Enter The Running Man, an exercise in squandered potential if ever there was one. Wright also has a co-writing credit here, alongside Michael Bacall, who previously collaborated with Wright on Scott Pilgrim vs. the World—a movie which, by the way, holds up surprisingly well. So what the hell happened? This The Running Man, the second adaptation of the Stephen King novel by the same name (the first having starred Arnold Schwarzenegger, in 1987), is badly written, phoned in by the actors, looks ugly, and is overlong. What person in their right mind thinks 133 minutes is a reasonable runtime for a movie like this? I saw that runtime before seeing the movie and immediately knew it didn’t bode well. A perfect runtime for a movie like this is, say, an hour and 45 minutes. (The 1987 film was an hour and 41.)

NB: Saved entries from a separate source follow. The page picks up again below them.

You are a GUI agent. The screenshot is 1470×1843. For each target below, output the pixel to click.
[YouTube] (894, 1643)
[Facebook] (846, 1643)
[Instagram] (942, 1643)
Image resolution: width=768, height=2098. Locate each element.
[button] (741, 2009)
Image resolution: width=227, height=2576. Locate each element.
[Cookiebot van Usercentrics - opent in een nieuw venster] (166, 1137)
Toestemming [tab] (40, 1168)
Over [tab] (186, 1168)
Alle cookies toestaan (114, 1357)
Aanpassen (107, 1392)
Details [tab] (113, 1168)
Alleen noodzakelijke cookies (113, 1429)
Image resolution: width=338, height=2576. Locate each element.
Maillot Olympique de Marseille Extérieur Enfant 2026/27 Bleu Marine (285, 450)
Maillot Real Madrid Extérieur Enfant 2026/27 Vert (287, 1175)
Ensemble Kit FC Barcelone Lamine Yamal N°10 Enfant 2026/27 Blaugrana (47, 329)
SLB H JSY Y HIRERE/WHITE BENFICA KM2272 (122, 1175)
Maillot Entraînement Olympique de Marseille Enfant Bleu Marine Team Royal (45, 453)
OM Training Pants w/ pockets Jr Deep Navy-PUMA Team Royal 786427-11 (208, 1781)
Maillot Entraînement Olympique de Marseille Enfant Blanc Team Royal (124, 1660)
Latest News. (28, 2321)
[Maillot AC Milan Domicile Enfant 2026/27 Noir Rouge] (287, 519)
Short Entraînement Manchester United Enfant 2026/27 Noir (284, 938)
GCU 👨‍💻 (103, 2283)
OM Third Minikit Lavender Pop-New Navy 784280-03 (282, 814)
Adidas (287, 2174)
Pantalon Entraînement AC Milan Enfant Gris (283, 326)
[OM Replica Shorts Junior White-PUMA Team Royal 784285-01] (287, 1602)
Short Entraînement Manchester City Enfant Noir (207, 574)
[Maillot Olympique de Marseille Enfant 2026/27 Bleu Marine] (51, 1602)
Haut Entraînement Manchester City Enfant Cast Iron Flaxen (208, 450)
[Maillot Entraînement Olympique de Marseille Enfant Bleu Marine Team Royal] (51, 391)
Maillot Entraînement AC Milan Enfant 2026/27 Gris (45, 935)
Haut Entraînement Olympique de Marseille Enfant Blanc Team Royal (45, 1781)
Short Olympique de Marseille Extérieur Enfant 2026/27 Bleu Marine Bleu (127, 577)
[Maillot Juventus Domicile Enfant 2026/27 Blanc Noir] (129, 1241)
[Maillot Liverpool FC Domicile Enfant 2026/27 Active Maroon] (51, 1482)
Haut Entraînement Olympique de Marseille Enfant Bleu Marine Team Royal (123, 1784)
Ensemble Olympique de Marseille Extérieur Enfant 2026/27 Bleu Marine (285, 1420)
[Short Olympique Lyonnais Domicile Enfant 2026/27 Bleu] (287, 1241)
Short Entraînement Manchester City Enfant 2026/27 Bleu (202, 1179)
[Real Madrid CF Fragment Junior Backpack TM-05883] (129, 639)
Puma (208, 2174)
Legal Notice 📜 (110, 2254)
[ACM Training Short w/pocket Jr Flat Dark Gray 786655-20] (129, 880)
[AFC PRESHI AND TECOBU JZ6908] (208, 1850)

I never expected greatness from this movie, but I thought it would at least be dumb fun. It was dumb all right, though in a particularly unexpected way: this movie thinks it’s way smarter than it actually is. This is a dystopian future in which the divide between wealthy and poor is massive; “megacorps” own everything including government and law enforcement; and mass entertainment caters to the lowest denominators of profanity and dehumanizing violence—all the same beats we have seen time and time again in dystopian movies. The Running Man goes further with characters regularly ranting about the state of inequality, in ways that thoroughly ignore subtlety and never sound like anything but platitudes.
All of this shit is going in one ear and out the other of anyone watching, who are just there for escapist entertainment in an American cultural hellscape. The very existence of this film is the product of what it’s pretending to be preaching against. It’s worth noting that the one thing this movie does that we haven’t seen much of before is use AI as a plot point, with The Running Man’s gameshow manufacturing footage that isn’t real in an effort to keep the audience against the contestant—except it’s never addressed as “AI” and only ever declared “not real” in ways, again, we’ve already heard a thousand times. The only thing that could make this entire production—with a budget of $110 million—more perfectly cynical would be to learn that AI was actually used in the making of it.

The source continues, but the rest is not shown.